Postdoc Orlando Schwery Presents at Entomology Annual Meeting
Orlando Schwery, a Postdoc in Emma Goldberg’s Lab at the New Mexico Consortium and Visiting Scholar at the University of Idaho, recently presented his work at the 2021 Entomology Annual Meeting which was held in Denver, CO from October 31-November 3, 2021.
The Entomological Society of America (ESA) is the largest organization in the world serving the professional and scientific needs of entomologists and individuals in related disciplines. The Entomology Annual Meeting is attended each year by approximately 3,500 entomologists and other scientists who gather to exchange scientific information. This meeting offers a program of symposia, conferences, submitted papers, and continuing education seminars, and provides attendees the opportunity to hear and present research results. The meeting also provides a chance to interact informally with peers and prospective employers.
Schwery is a macroevolutionary biologist who develops and uses software to answer questions about diversification. His research goals are to develop rigorous tests that ensure our inferences are correct, and to integrate biological knowledge from other fields into our inferences, in order to bridge the gap between micro- and macro-ecology and -evolution.

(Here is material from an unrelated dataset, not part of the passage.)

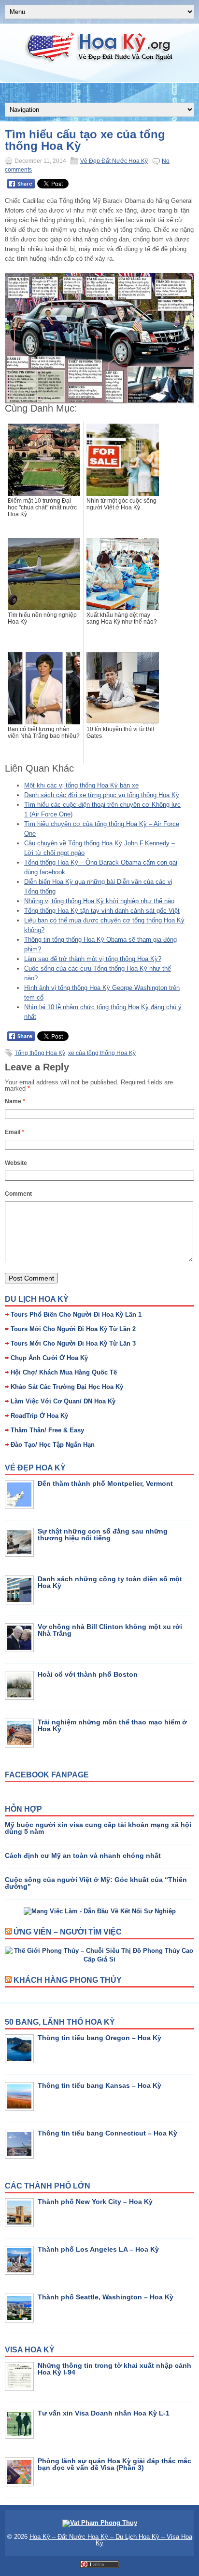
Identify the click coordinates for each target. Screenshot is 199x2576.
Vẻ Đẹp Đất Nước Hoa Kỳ (114, 161)
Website (16, 1163)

Schwery’s presentation was titled, Investigating mammal/dung beetle co-diversification, and was a collaboration with David Černý, a grad student at the University of Chicago.
Dung beetles (Scarabaeinae) occupy a unique ecological niche depending on the dung of other organisms (largely mammals) for nurture and reproduction. This dependence, together with their diversity and near-global distribution, gave rise to the idea that dung beetle diversification might at least partly have been fueled by the diversity of available mammalian dung producers. However, whether and to what degree this is true has been difficult to establish with certainty. In this study, environment-dependent diversification models are employed in order to test whether past mammal diversity over time – as estimated from the fossil record – may have influenced dung beetle speciation and extinction rates. Beyond that, Schwery also discussed the limits and caveats of these approaches and possible future avenues in answering this question.